The Bureau of Labor Statistics (BLS) keeps track of used car and truck prices between two and seven years old. Subcompacts, compacts, intermediates, full-sized, and luxury cars, as well as light trucks, pickups, vans, specialty, and sports utility vehicles, are all included in the index.
Used car prices shot up 55 percent from 2020 to 2022. Since then, prices have fallen 14 percent, but that’s still a net increase of 32 percent. So the used truck that would have been $20,000 in 2020 is now approximately $26,400 — taking an extra $6,400 out of your budget. That $6,400 expenditure might mean the cancellation of a family trip or the underfunding of a retirement account.
We naturally view all of this through the lens of the current price vs. the previous price. So if cereal is a couple of dollars more than it was, it’s annoying but not the end of the world, right?
But now, let’s look at it in reverse. Presuppose that every dollar in your budget is earmarked for a particular expense. You have food dollars, gas dollars, car dollars, etc. Using car dollars as an example, set the baseline of a $1 value in January 2020, right before the pandemic. Today, that same dollar is worth about seventy-five cents. Inflation looks a lot more real from this angle.

→ **Tasks to perform**
1/ In the passage on used car prices, what age range of cars and trucks does the Bureau of Labor Statistics track?
2/ Write the next part of the passage on used car prices and inflation, picking up after its final sentence.
The rows come from a separate source unrelated to the passage on used car prices.

→ **Supplied data**
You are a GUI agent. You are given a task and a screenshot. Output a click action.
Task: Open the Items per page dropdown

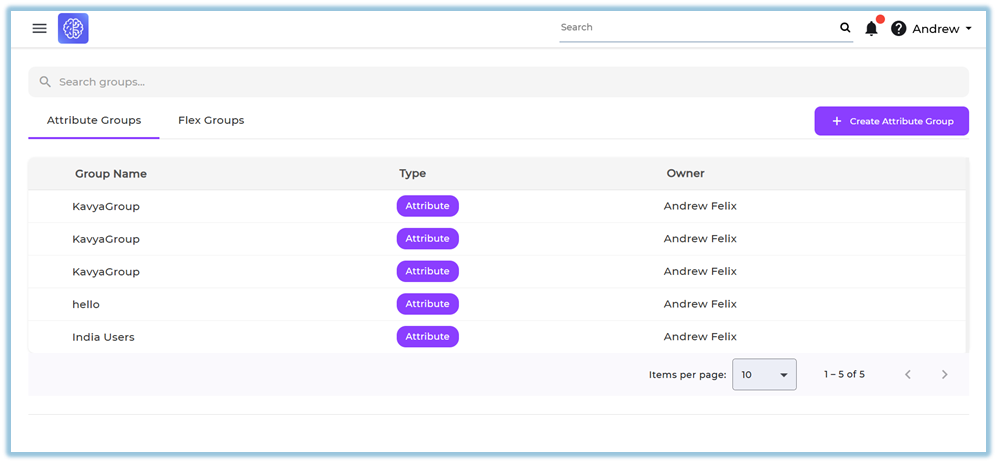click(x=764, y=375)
==
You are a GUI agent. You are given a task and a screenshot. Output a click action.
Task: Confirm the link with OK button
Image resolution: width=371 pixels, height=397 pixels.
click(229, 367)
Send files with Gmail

→ **Results**
1/ Between two and seven years old.

2/
You don’t have less money, but your money is worth less. That’s what I mean by the wilting dollar!
Now, let’s look at what inflation has done to every dollar in your wallet, income, outflow, and savings.
The overall CPI level was 260 in January 2020, whereas you can see on the chart above that it’s 301 today. That’s a 16 percent increase in aggregate prices, which includes major categories — everything from eggs and bread to beer to gasoline and even airline tickets.
In other words, today’s dollar, the one that was worth $1 in 2020, is now only worth eighty-six cents.
No matter what happens to the inflation rate, it’s improbable that the eighty-six cents will ever return to being worth a dollar. That is unless the economy plunges into deflation, which presents its own set of problems.
The good news is that the United States economy powers so many inflation-resistant investment opportunities to help folks plan for and achieve a happy retirement. From growth stocks, dividend stocks, mutual funds, ETFs, real estate funds, energy funds, energy pipeline funds, and beyond, the more assets we can keep outside of cash, the more we have the potential to protect ourselves from wilting dollars. Equity investing is designed as an inflation elixir. As with most things in life, it’s not without risk, but there are sensible ways to proceed based on historical trends and diversification.
I understand that the U.S. has its share of problems: political divisions, the environment, national debt, the war in Ukraine, and tensions with China. It’s all concerning, and any of those can have severe personal and financial implications. But when you look at the stark reality of wilting dollars, to battle against the inevitable decline in your purchasing power, is to keep up with and outpace inflation. The optimal way to do that is to prioritize getting your dollars out of your wallet and into something that should keep pace over time.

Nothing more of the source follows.